— DIRECTIONS —
Reproduce the records below from the line holding "Given: Copy tenant ID 487425075 to clipboard" through the line holding "point(150,19)", inclusive, replacing every "computer-use agent" with "GUI agent" and leaving all else unchanged.

*****

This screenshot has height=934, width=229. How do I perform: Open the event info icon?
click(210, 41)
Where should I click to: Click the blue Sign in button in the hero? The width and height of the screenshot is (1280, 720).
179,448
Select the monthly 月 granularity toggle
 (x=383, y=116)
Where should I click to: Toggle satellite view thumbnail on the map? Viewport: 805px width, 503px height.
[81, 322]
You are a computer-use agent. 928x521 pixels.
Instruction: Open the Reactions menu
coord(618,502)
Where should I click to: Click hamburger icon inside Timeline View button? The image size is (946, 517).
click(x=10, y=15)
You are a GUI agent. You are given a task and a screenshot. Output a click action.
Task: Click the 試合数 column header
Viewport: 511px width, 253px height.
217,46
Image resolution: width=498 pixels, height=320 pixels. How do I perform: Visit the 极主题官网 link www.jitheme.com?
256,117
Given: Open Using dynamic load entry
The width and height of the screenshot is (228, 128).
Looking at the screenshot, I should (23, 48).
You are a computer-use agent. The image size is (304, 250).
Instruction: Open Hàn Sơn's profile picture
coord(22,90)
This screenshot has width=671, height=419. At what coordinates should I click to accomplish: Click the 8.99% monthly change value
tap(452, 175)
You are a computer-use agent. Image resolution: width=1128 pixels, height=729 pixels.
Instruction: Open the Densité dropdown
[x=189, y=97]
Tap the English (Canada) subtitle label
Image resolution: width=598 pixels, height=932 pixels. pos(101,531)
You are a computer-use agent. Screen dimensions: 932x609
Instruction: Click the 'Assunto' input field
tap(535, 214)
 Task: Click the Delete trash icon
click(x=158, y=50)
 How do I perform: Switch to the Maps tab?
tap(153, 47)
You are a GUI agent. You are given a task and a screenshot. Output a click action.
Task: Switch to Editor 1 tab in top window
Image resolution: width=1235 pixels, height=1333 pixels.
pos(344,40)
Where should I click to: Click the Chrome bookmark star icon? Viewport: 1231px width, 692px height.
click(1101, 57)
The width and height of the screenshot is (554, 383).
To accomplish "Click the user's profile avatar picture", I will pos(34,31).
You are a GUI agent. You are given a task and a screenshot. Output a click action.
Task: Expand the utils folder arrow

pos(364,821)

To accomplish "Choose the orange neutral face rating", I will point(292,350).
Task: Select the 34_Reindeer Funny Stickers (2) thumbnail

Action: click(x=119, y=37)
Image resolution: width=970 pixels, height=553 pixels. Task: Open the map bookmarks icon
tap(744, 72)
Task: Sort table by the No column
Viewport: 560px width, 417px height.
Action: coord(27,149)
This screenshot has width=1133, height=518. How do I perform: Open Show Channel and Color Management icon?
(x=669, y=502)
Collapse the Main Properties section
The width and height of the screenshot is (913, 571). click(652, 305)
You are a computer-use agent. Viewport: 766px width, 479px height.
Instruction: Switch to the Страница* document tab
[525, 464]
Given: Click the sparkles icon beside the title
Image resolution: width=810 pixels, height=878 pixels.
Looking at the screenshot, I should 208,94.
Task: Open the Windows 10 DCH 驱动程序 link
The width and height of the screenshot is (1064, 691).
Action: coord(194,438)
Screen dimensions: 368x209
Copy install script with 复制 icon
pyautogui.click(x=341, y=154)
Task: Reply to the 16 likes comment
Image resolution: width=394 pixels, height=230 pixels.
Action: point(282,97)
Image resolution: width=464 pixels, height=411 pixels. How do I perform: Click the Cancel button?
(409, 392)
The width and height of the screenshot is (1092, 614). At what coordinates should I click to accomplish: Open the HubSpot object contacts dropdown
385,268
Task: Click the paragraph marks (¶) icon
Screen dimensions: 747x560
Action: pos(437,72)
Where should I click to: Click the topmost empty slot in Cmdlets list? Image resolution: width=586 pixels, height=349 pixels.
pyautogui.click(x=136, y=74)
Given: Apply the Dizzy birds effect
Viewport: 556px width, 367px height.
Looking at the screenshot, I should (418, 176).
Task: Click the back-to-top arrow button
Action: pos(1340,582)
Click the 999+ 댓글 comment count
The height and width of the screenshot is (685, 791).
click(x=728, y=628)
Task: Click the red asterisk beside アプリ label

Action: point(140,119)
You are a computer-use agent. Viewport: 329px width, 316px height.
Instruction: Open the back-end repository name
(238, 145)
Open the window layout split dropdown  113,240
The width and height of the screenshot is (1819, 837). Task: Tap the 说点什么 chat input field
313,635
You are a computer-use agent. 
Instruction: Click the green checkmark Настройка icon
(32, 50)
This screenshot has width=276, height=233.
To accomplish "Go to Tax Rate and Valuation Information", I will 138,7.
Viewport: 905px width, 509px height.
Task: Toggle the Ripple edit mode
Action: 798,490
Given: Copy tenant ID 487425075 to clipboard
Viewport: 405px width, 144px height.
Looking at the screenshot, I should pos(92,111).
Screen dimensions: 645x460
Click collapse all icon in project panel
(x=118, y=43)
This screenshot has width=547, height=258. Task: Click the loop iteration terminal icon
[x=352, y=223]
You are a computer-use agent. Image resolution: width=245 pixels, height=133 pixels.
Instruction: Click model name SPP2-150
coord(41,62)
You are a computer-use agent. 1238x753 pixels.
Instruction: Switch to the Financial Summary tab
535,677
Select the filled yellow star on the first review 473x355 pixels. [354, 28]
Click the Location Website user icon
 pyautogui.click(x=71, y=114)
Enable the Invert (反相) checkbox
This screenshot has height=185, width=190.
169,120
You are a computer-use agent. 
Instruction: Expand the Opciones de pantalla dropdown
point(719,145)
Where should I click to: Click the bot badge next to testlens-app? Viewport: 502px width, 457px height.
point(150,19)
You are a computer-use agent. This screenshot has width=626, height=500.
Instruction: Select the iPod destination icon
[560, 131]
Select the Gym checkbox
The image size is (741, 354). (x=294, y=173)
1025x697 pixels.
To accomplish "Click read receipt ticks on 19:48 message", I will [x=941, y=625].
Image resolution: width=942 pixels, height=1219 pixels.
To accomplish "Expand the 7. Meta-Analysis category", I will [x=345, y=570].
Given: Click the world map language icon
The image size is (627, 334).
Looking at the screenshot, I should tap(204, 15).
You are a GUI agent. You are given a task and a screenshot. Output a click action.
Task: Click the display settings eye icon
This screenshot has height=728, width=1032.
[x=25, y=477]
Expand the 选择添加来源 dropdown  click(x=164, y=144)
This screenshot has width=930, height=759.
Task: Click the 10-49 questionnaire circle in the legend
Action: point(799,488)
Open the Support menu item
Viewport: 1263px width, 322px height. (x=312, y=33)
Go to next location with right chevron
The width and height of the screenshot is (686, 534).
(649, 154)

*****

— ANSWER BELOW —
Given: Copy tenant ID 487425075 to clipboard
Viewport: 405px width, 144px height.
Looking at the screenshot, I should pos(92,111).
Screen dimensions: 645x460
Click collapse all icon in project panel
(x=118, y=43)
This screenshot has width=547, height=258. Task: Click the loop iteration terminal icon
[x=352, y=223]
You are a GUI agent. Image resolution: width=245 pixels, height=133 pixels.
Instruction: Click model name SPP2-150
coord(41,62)
You are a GUI agent. 1238x753 pixels.
Instruction: Switch to the Financial Summary tab
535,677
Select the filled yellow star on the first review 473x355 pixels. [354, 28]
Click the Location Website user icon
 pyautogui.click(x=71, y=114)
Enable the Invert (反相) checkbox
This screenshot has height=185, width=190.
169,120
You are a GUI agent. 
Instruction: Expand the Opciones de pantalla dropdown
point(719,145)
Where should I click to: Click the bot badge next to testlens-app? Viewport: 502px width, 457px height.
point(150,19)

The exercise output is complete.